Assume that we have 7 marbles, red , green , blue , cyan , magenta, yellow and white. Find all ordered sequences of 3 marbles?
This means that we are looking for P(7,3) since we have 7 items (marbles) and we need sequences of length 3. Let's first find the basic permutation of the marbles. Since n=7, it is 7!. How can we use this to find the r-permutation of the marbles? It is simple. Look at the chart below.
| Marbles | |||||||
| Position | 1st | 2nd | 3rd | 4th | 5th | 6th | 7th |
|---|
If this is the basic permutation, where we select all n items, the r-permutation for r = 3 would look like this:
| Marbles | |||||||
| X | |||||||
| X | X | ||||||
| X | X | X | |||||
| X | X | X | X | ||||
| Position | 1st | 2nd | 3rd | 4th | 5th | 6th | 7th |
|---|
As you can see the last 4 columns have been removed from the table. This means that all sequences that begin with 3 specific marbles now have only one permutation instead of 4 x 3 x 2 x 1 or 4! permutations. Therefore, if we simply divide the total number of permutations, which it 7!, by the number of permutations that begin with 3 specific marbles, which is 4!, we would remove all of the permutations that are not needed. We can again generalize this method for a sequence of n items of length r. Since we removed 4, or (n-r) columns from the table, the r-permutation P(n,r) for any n and r when r<n is:
P(n,r) = n!/(n-r)!
A permutation with some identical objects is an basic permutation where k groups of nk object are interchangeable. This means that the same sequence can be generated by selecting any one of the nk objects. A permutation where all of the objects are identical is called a combination. The following example explains how such a permutation is calculated.

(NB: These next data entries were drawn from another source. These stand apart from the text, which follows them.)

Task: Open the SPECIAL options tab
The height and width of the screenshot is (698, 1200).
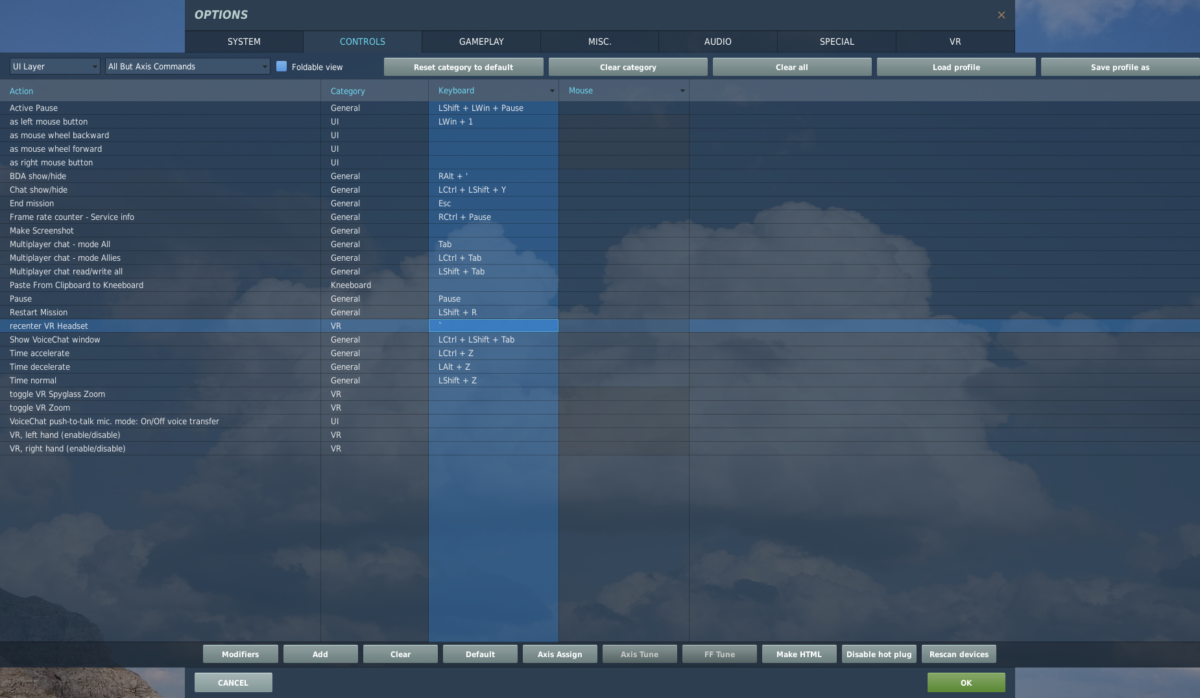Action: (836, 42)
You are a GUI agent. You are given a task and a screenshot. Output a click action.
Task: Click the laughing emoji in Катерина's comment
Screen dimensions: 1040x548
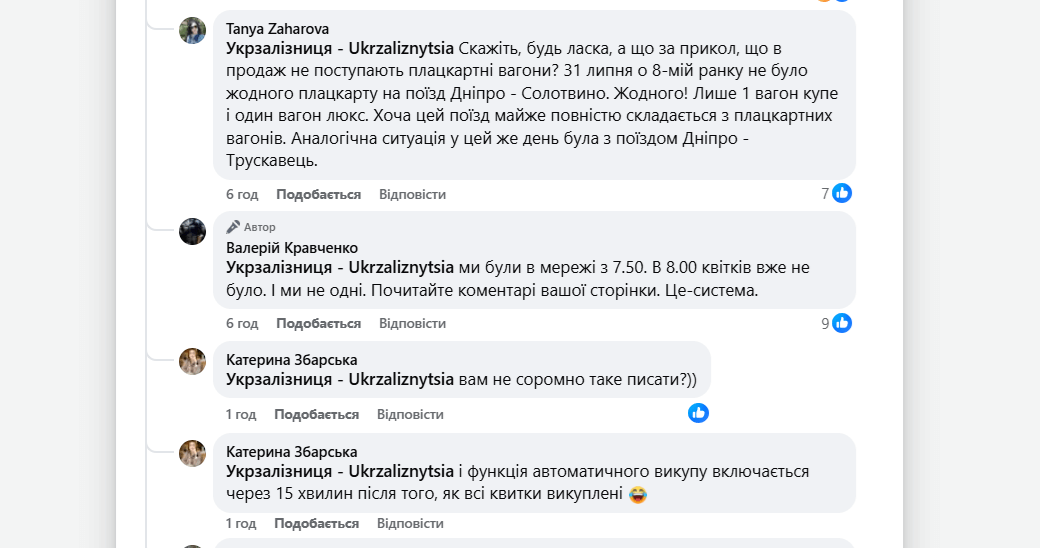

Assume that we have 3 red marbles, 2 green marbles and a blue marble. How many sequences of n marbles are possible?
Since every permutation must contain all of the marbles, we will use one of the permutations to find all equivalent permutations that have the identical objects interchanged. Then we will remove the duplicated and we will be left with all of the possible permutations. Since there are 3 red marbles, there are 3! or 6 ways to arrange the red marbles. There are also 2 ways of arranging the green marbles. The table below lists all possible ways that the same permutation can be generated:
| R1 | R2 | R3 | G1 | G2 | B |
| R1 | R2 | R3 | G2 | G1 | B |
| R1 | R3 | R2 | G1 | G2 | B |
| R1 | R3 | R2 | G2 | G1 | B |
| R2 | R1 | R3 | G1 | G2 | B |
| R2 | R1 | R3 | G2 | G1 | B |
| R2 | R3 | R1 | G1 | G2 | B |
| R2 | R3 | R1 | G2 | G1 | B |
| R3 | R1 | R2 | G1 | G2 | B |
| R3 | R1 | R2 | G2 | G1 | B |
| R3 | R2 | R1 | G1 | G2 | B |
| R3 | R2 | R1 | G2 | G1 | B |
In order to remove all of the duplicate permutations, we simply have to divide the total number of permutations by the number of identical permutations. The number of identical permutations can be found by multiplying the number of permutations for each of the k groups together. In this example that is 3! x 2! or 12. Then we divide the total number of permutations, which is 6!, by this number. The final answer is 6!/(3! x 2!) or 60. The generalization of this idea for n objects and k groups is:
Basic permutation with some identical objects = n!/(n1! x n2! ... nk!)
How many ways can you stack 3 different sets of plates? The first set has 4 plates, the second set has 9 plates and the third set has 5 plates.